Riforme? “in forma chiara e precisa”

L’intervista di Stefano Musolino al Foglio del 23 marzo scorso è titolata, inequivocamente, “Md vs. Nordio”.
E in effetti le argomentate critiche alle prese di posizione del ministro della Giustizia esordiscono con un’affermazione, condivisibile, che ne è la cornice: “sembra che il ministro Nordio continui a parlare per slogan e che non abbia una visione organica di quella che secondo lui dovrebbe essere un’adeguata riforma del sistema giudiziario e del processo penale”.

A monte ci si potrebbe anche chiedere se siano sopportabili da un sistema penale sostanziale e processuale già “sbocconcellato” da continui interventi, ulteriori “disegni riformatori”.

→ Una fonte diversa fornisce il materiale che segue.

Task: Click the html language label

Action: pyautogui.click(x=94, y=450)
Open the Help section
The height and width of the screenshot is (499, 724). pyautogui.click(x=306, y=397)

Ma tant’è: come si dice in Calabria ognuno vuol far sentire ‘u strusciu ‘i scupa nova, il rumore della sua personale sopravvenuta presenza.
Anche su un punto che il Segretario di Md fa oggetto di una possibile apertura, quello della collegialità dei provvedimenti in materia cautelare personale, la chiave è subito chiarita: “esiste un problema di risorse”.
Questo è il passaggio decisivo, che potrebbe essere riprodotto per ogni “disegno riformatore”.
Mi è accaduto di collaborare efficacemente con il Servizio di controllo parlamentare della Camera alla valutazione di impatto organizzativo di una legge; sappiamo il Ministero della Giustizia dispone di risorse tecniche di elevata qualificazione per valutazioni di questo tipo; il Consiglio superiore della Magistratura è in grado di fornire una visione al tempo stesso estesa e approfondita della realtà giudiziaria.
Non sembra dunque improprio immaginare (chiedere?) che il titolare dell’indirizzo politico in materia di giustizia anziché parlare per slogan segua un percorso in cui enuncia un obiettivo, ne sottopone le possibili modalità attuative alle competenze valutative del Ministero, del Parlamento, del CSM, lo corregge per quanto necessario e infine lo propone “in forma chiara e precisa” (429 c.p.p. docet).
Magari potremmo scoprire che la collegialità ha un costo organizzativo pesante, che la devoluzione distrettuale spesso allontana dalla conoscenza delle esigenze e delle realtà a cui il sistema penale deve rispondere, che l’equilibrio tra concentrazione e prossimità dell’amministrazione della giustizia non si può ottenere per slogan e che non solo al di sotto ma anche al di sopra di certe dimensioni le sedi giudiziarie vanno in crisi.
Oppure si potrebbero scoprire, studiandole, realtà e soluzioni impreviste: ma comunque lontane dalla politica del mobile surfing o della battuta a (presunto) effetto.